● **Goal 1**: In the blog post about shopping for pants, which store was the writer's first stop when ordering online?
● **Goal 2**: List every made-up soap opera title given in the blog post about shopping for pants.
● **Goal 3**: In the blog post about shopping for pants, reproduce the stretch from "I’ll Take The" through "mail last week.", swapping "soap opera" for "sitcom".

● **Selected extract**:
# # # # #

Tag Archives: nonscale victory

I’ll Take The Biggest One You Have…

The saga of the pants continues.  If this keeps up, I’m going to have a whole dagnabbed pants soap opera to pitch to the networks.  As The Pantyhose Turn… Days of Our Pants… General Pants-pital… all destined to be major hits, don’t talk back to me!  Since I haven’t liked really any of the pants I’ve tried on in stores around town (they all fit… it’s just I am super self-conscious about the bane of my existence… no need to focus more attention on that sucker), I decided to go the online route.  Old Navy was my first stop and I got this huge-mongous box full of pants in the mail last week.

I have a history with clothing and sizes.  For several years I’d just have to order the largest size they had (in the extended sizes… which is one up from the plus sizes which is one up from the misses sizes which is one up from the people who wear sizes 0 through 3 which is one up from the invisible people section).  I just ordered the biggest size they had without thinking and without measuring and then crossed my fingers that it would fit.  Sometimes it would… a lot of times it wouldn’t, which is a horrible feeling when you can’t fit into the biggest size the catalog offers in the extended sizes!!  Not that many stores even offer extended sizes anyway, so I always had to purchase from specialty stores who specialized in making tents on the side.

# # # # #

● **Source material**:
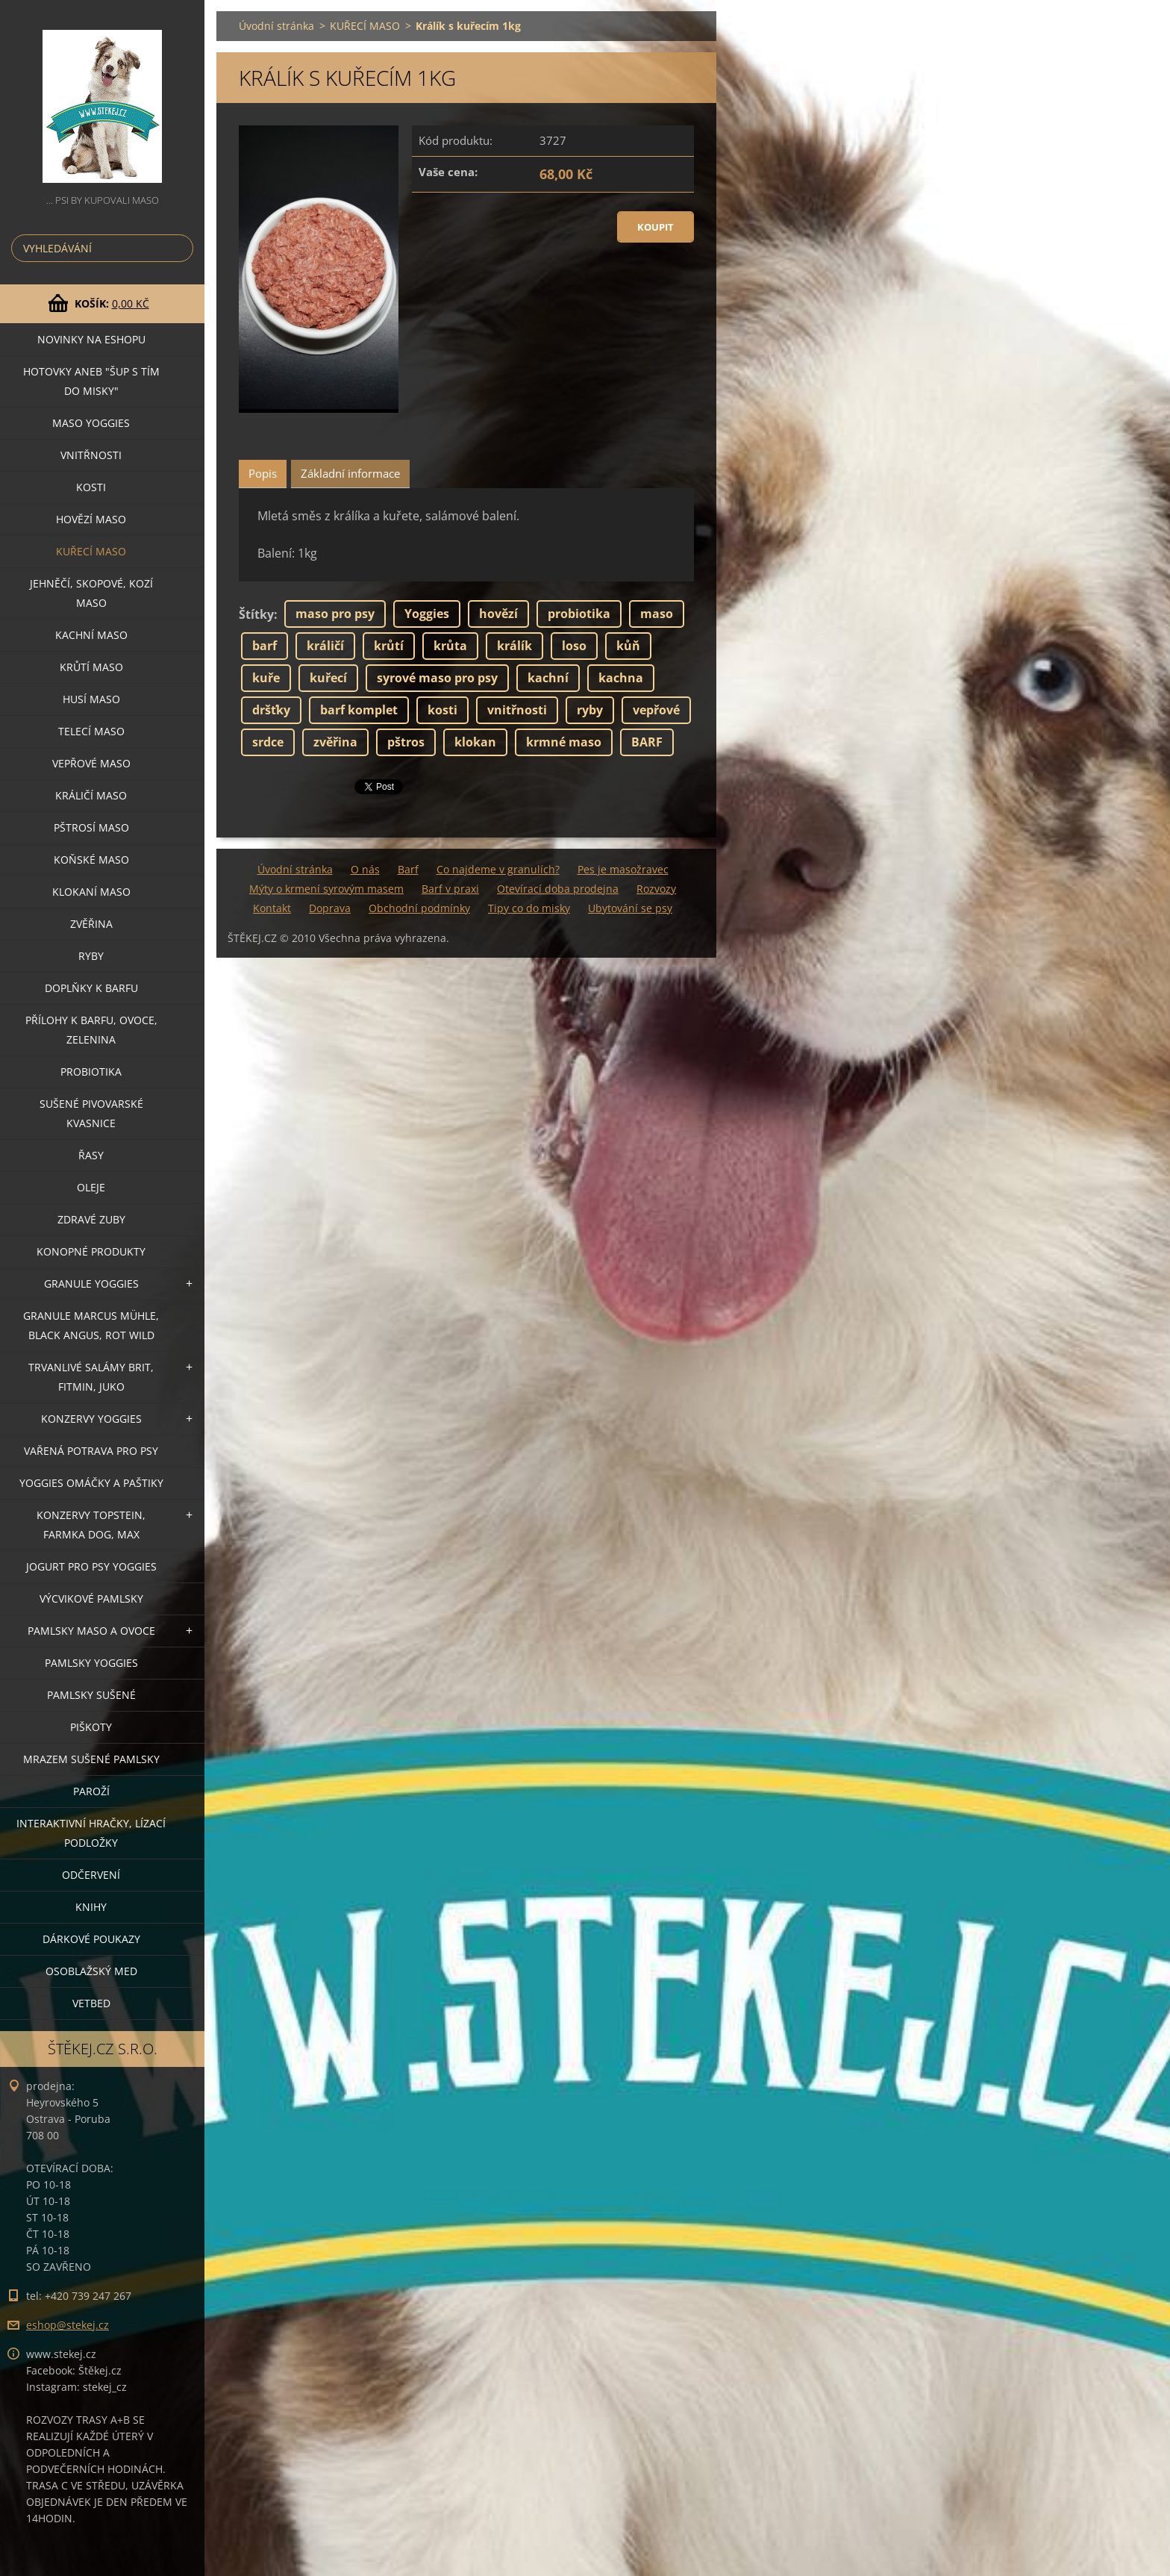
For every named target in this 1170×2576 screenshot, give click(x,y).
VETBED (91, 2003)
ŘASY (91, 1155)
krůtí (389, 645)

# # # # #

● **Expected output 1**: Old Navy

● **Expected output 2**: As The Pantyhose Turn; Days of Our Pants; General Pants-pital

● **Expected output 3**:
I’ll Take The Biggest One You Have…

The saga of the pants continues.  If this keeps up, I’m going to have a whole dagnabbed pants sitcom to pitch to the networks.  As The Pantyhose Turn… Days of Our Pants… General Pants-pital… all destined to be major hits, don’t talk back to me!  Since I haven’t liked really any of the pants I’ve tried on in stores around town (they all fit… it’s just I am super self-conscious about the bane of my existence… no need to focus more attention on that sucker), I decided to go the online route.  Old Navy was my first stop and I got this huge-mongous box full of pants in the mail last week.